Уже в машине у меня вдруг возник вопрос: а Вездеходов потом Аньку не придушит? Он ведь рано или поздно поймет, что потерял табельное оружие. Прикинет возможные места. По-моему, Анькина квартира и спальня, в частности, являются наиболее подходящими. У него же не гарем?

– И что ты намерена ему сказать? – глянула я на подружку, обнимающуюся с уже наполовину опорожненной бутылкой коньяка. – Ты вообще собираешься ему сегодня звонить? Он же, наверное, уже весь издергался, если обнаружил пропажу. Ты вообще о человеке-то думаешь? Давай звони ему.

– Я ему уже все сказала, – процедила она.

– Что? – не врубилась я.

Анька хохотнула, потом посмотрела на меня лукаво и призналась, что поставила Вездеходову ультиматум: или он уходит к ней от жены, или она, Анька, его в тюрьму засадит.

– Чего?! – взревела я, хлопая глазами и пытаясь вникнуть в смысл сказанного. – Вы ведь знакомы всего ничего, Аня, – стала я увещевать подружку, – постарайся быть объективной. Мужчина может уйти к новой женщине… после некоторого периода общения. Но не после нескольких дней! Ты с ним в воскресенье познакомилась! А сегодня вторник. Тем более, как я поняла, жена у него со времен молодости. Ты думаешь, он просто так ее бросит и поскачет к тебе? Анюта, ты – красавица и умница, но, зайка, подумай на трезвую голову… ты же у меня хорошо соображаешь…

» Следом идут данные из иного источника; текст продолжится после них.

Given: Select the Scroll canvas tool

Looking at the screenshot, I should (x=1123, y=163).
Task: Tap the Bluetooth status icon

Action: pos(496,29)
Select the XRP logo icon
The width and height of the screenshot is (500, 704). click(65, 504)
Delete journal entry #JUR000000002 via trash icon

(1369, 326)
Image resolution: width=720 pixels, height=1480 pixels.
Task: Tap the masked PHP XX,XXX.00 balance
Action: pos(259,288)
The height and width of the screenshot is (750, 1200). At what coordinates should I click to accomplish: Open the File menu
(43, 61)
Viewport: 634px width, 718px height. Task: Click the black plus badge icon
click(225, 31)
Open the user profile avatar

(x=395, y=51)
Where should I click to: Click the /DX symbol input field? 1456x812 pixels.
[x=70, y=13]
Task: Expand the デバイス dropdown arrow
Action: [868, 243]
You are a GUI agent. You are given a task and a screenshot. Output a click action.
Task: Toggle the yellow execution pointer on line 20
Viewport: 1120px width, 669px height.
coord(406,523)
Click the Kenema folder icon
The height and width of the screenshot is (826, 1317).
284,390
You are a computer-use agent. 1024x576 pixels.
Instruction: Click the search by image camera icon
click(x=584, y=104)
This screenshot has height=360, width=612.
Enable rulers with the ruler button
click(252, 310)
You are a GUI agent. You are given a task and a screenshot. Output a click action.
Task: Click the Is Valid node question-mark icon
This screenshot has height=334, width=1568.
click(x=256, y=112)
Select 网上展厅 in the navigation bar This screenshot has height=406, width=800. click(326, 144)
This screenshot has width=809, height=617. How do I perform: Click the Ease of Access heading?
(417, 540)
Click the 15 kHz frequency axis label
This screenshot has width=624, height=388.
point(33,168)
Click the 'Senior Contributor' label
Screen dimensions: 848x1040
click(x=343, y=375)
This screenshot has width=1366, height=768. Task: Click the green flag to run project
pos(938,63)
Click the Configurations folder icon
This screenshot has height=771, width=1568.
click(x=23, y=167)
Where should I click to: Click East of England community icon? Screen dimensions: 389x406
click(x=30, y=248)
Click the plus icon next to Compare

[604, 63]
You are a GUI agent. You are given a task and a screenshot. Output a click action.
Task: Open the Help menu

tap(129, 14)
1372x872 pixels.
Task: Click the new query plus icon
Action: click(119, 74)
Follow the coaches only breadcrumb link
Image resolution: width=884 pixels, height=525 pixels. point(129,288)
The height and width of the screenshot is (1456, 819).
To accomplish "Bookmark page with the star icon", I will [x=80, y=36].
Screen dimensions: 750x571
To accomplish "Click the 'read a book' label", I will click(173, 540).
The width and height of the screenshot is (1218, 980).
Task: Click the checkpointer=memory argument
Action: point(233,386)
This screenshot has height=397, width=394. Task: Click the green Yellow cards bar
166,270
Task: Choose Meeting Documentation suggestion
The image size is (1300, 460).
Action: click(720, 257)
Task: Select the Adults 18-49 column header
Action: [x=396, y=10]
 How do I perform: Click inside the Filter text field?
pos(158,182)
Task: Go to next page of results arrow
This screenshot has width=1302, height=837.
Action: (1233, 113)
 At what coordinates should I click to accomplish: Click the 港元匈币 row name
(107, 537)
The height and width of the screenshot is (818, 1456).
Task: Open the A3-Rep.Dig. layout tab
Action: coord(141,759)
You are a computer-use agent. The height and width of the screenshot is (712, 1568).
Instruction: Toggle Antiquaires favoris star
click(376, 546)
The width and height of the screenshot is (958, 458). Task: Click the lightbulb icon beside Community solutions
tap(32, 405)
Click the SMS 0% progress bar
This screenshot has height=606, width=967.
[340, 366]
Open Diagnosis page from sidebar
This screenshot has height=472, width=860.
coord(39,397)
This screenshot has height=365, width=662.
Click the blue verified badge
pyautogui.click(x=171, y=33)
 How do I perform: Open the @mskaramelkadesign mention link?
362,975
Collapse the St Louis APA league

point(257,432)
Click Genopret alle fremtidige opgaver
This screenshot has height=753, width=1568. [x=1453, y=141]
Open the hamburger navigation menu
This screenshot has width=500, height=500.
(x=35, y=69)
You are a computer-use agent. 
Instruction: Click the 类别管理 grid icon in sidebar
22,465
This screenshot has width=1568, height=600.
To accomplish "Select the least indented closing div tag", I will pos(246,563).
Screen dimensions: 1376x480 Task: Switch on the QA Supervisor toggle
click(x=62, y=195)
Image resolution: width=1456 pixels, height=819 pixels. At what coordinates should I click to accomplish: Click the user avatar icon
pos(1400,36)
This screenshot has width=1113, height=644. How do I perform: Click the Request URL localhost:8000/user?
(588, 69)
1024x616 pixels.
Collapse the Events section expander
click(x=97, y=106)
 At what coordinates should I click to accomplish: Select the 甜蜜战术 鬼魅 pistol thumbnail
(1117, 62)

Анька заметила, что в плане мужиков она всегда соображала плохо, у нее так до тридцати четырех ничего с ними и не получилось путного, замужем ни разу не была, хотя любовников имела несчетное количество. Но никто на ней не женился! И Анька решила принять кардинальные меры. Например, ультиматум.

– И что ты намерена делать?!

В общем, Аньке удалось умыкнуть генеральский пистолет, сунув ему в кобуру цилиндр какого-то непонятного предназначения, валявшийся у нее дома – больше ничто не подходило. Анька еще вчера задумалась, чем заменит оружие, перерыла весь дом, нашла этот цилиндр и сегодня запихнула ему в кобуру. То есть сам Вездеходов ничего не терял, а раньше Анька вешала мне лапшу на уши, предполагая, что я не одобрю ее действий.

– И дальше что? Ты считаешь, что его за потерю табельного оружия посадят? Ты уверена, кстати, что за это сажают? По-моему, просто строгача влепят, а то и замнут дело. Он ведь в ментовке не последний человек. А ты уже распланировала, как придешь под окна «Крестов» и крикнешь ему, что отдашь ствол, если он переедет к тебе, когда его выпустят? Аня, не много ли ты пьешь в последнее время? И на вены твои я бы тоже хотела взглянуть.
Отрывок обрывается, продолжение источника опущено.